You’ll also find a wireless adapter for the wireless model (as shown here). This is very short, so you can easily tuck it into the side of a laptop without it sticking out too much. The wireless adapter is actually inside the mouse when first unboxed, wrapped in bubble wrap inside the battery chamber.
You’ll also note some small pieces of paper with various instructions are recommendations on them – including a note that the laser uses a wavelength outside visible light, so it’s normal not to be able to see the laser when it’s on. The OrthoMouse also has a nice document that outlines the idea behind the mouse, and provides suggestions on the correct posture, emphasising proper support for your arm. The manual (PDF) is also quite good for instruction on this point.

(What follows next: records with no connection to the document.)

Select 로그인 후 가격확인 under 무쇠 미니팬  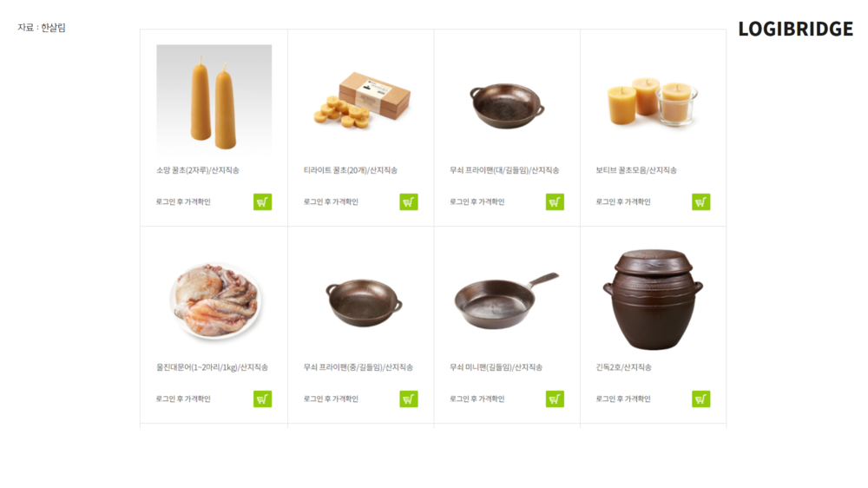(477, 399)
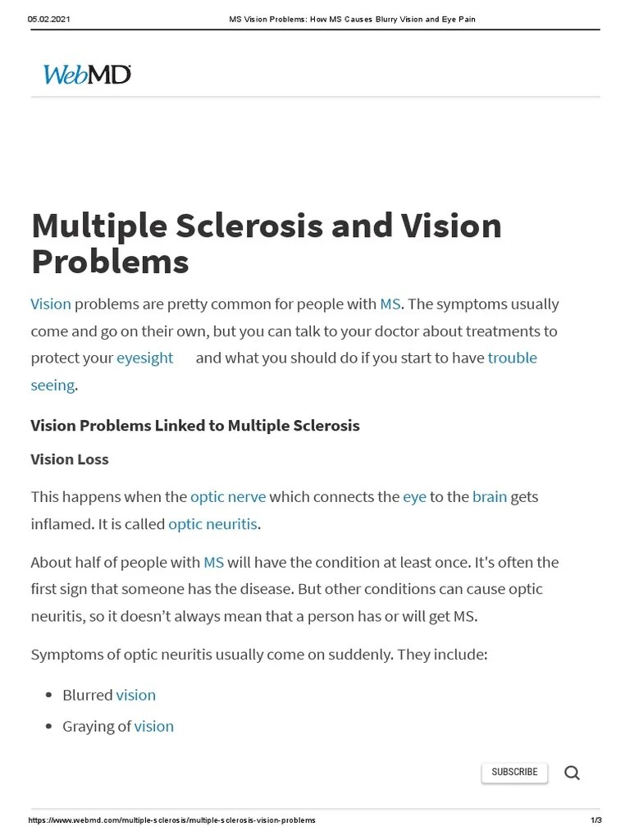This screenshot has height=840, width=630.
Task: Select the header title about MS vision problems
Action: (x=351, y=18)
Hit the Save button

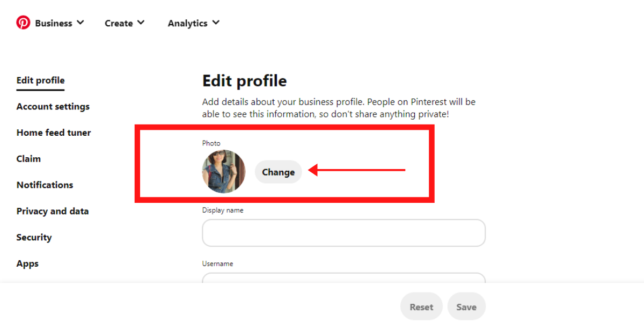(466, 307)

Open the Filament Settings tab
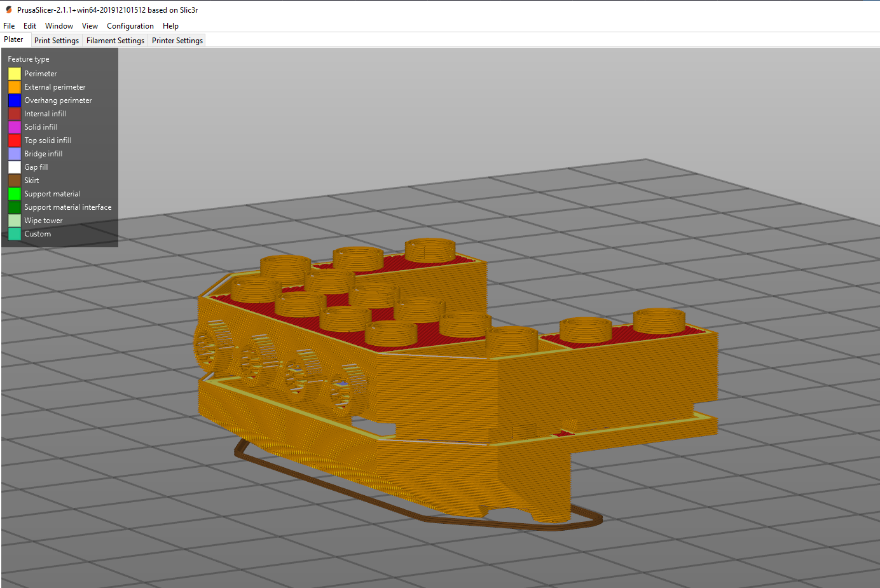(x=114, y=40)
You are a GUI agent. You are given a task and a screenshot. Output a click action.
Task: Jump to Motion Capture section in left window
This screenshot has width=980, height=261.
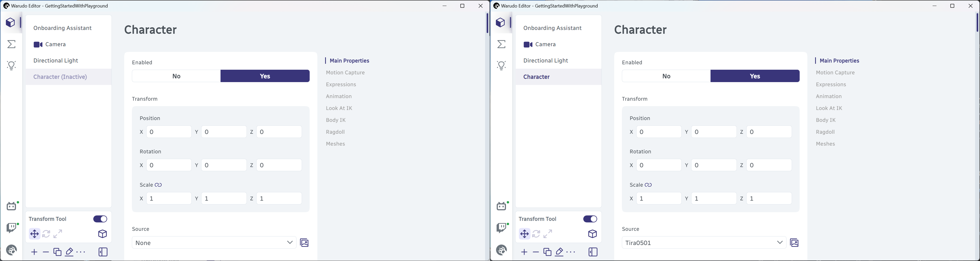click(345, 73)
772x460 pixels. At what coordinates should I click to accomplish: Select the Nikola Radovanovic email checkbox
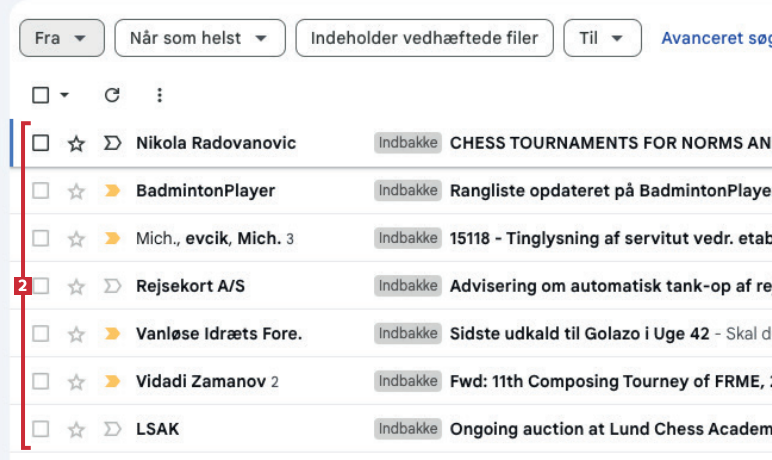click(41, 143)
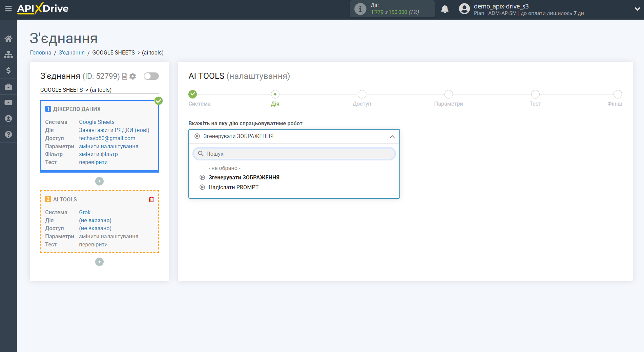Viewport: 644px width, 352px height.
Task: Go to the 'Доступ' step
Action: (x=361, y=94)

The OrthoMouse has an interesting design which is immediately different from most mice. It’s contoured to fit your hand, with long left and right mouse buttons that sit directly underneath your first two fingers.
The remaining buttons are on the left side. There’s one in the middle which acts as a middle click button, and buttons at the top and bottom which serve as a scroll wheel. Your thumb has to move only minimally to activate these controls.
The upper section is replaceable as we discussed earlier, and sits higher or near equal to the side buttons.
The back of the model can also be replaced with differently sized alternatives; the default is quite long, with two progressively shorter options. The default should suit most users and prove the most ergonomic, but it’s nice to have these options.
The wireless model requires two AA batteries (which are not included in the box), which are stored in a compartment underneath the prolonger. The wired model is identical, even including a (nonfunctional) AA compartment, allowing to be as balanced as the wireless model. The wired version, of course has a USB cable that attaches to the very front of the mouse.
All in all, it’s a radical but sensible design. It won’t look out of place upon most desks thanks to its dark and textured matte finish, but should be noticed if anyone tries to use your PC.
In order to evaluate the OrthoMouse, I used it over a period of two weeks as my go-to mouse. I also used it intensively for a weekend, playing a few games and getting some Word and Photoshop work done too. Of course, there was also a lot of Twitter and Reddit surfing going on too.
Work & Web
The OrthoMouse is immediately different in terms of design, but that doesn’t translate into a long training period – you can become quite accurate and comfortable within the first few minutes of using the mouse.
My worry was that the mouse would have odd buttons or just feel weird, but everything was surprisingly natural. The buttons were easy to click, the sensor felt accurate, and of course the posture that the OrthoMouse inspires is quite comfortable.
It was a bit odd getting used to scrolling using two buttons instead of a wheel, but I can see the ergonomic benefits here. After a few articles, I was scrolling around like a pro.
I really noticed the difference after a long day working with the Orthomouse. Normally I have some aches and pains in my wrists and fingers, but I felt quite fresh with the Orthomouse. Adopting the correct posture seemed to work well for me, and working slightly more slower seemed to improve matters too. Overall, it was a highly comfortable mouse, and on a different level to the gaming mice I normally use.
I’m a big fan of videogames, so I wanted to find out – is it possible to use this mouse for gaming too? Surprisingly, the answer is yes. I had no issues playing strategy and RPG games with the mouse, as it allowed for a comfortable position and reasonable accuracy, thanks to the 1600 DPI laser sensor. I even tried the mouse in Counter-Strike: Global Offensive, and it worked surprisingly well; I was able to place top three in a full deathmatch server. You’d probably still want a gaming mouse for competitive play, but for casual stuff the OrthoMouse works just fine – particularly if you go for a shorter prolonger.
All in all, the OrthoMouse surpassed my expectations, proving a comfortable mouse for gaming, work and web surfing over even long periods.
There are two different varieties of the OrthoMouse available. One is a wireless laser mouse, and the other is a wired optical variant. The two are quite similar in price, so it’s largely down to your preference – would you prefer a wireless option that’s more convenient but requires batteries, or a wired version that goes without?